Ride sharingFor decades, hitch-hiking or posting flyers on bulletin boards to get to Philadelphia for a show or go home for the weekend made travel possible for many of the carless on campus (“Need a ride to Neptune Thursday night. Will share gas.”). Now, after years of old-school carpooling, 2019 ride-sharing—without the benefit of a helpful suitemate’s wheels—means Uber or Lyft. With a couple swipes at the app, students call a car and driver for a ride, the digital alternative to inking a destination in Magic Marker on the back of a pizza box.


The first nine feature pages of the ’69 Oak splurged on the only color photos in the book—big, photojournalistic-style images documenting the life of a Kindergarten-Primary major during her student teaching days, “the high-water mark of our four years here,” the yearbook said. Mary Reeves ’69 represented all GSC's future teachers in the last year that all Glassboro students would be education majors, testing their “potential as teachers,” as the story put it.

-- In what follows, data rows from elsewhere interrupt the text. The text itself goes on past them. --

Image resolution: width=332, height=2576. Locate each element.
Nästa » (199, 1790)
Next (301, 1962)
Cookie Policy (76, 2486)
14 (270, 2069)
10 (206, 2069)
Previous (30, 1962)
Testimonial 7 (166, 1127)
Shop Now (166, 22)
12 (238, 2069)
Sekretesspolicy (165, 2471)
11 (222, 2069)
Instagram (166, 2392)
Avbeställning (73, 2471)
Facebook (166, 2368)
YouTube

In 2019, Rowan enrolls more than 19,500 students in seven colleges and five schools. Education majors still do student teaching, but with the advantage of 21st century technology that helps them practice teaching techniques on a virtual classroom of child avatars. The computer-generated kids squirm in their seats and ask their flesh-and-blood teacher for help, only sometimes raising their hands. The high-tech resource supplements Rowan’s hallmark curriculum, preparing teachers for the challenges of teaching in today’s classrooms.


Every GSC junior—all were education majors pre-1970—spent a week in the wilds of Stokes State Forest in Sussex County. The idea: put aspiring teachers in the wilderness to learn how to instruct their future students about science, how to solve problems, build rapport and serve their community. Junior math education majors did all that in the course of their spring week 50 years ago when they planned and built a footbridge across a previously uncrossable stream in the woods.

This year, bridge-building continued with students on an Alternative Spring Break trip to work on trail maintenance in Virginia's Natural Bridge State Park. Elly Thomas (left) and Tyra Gwalthney made the mid-March trek—and made a difference for hikers and themselves.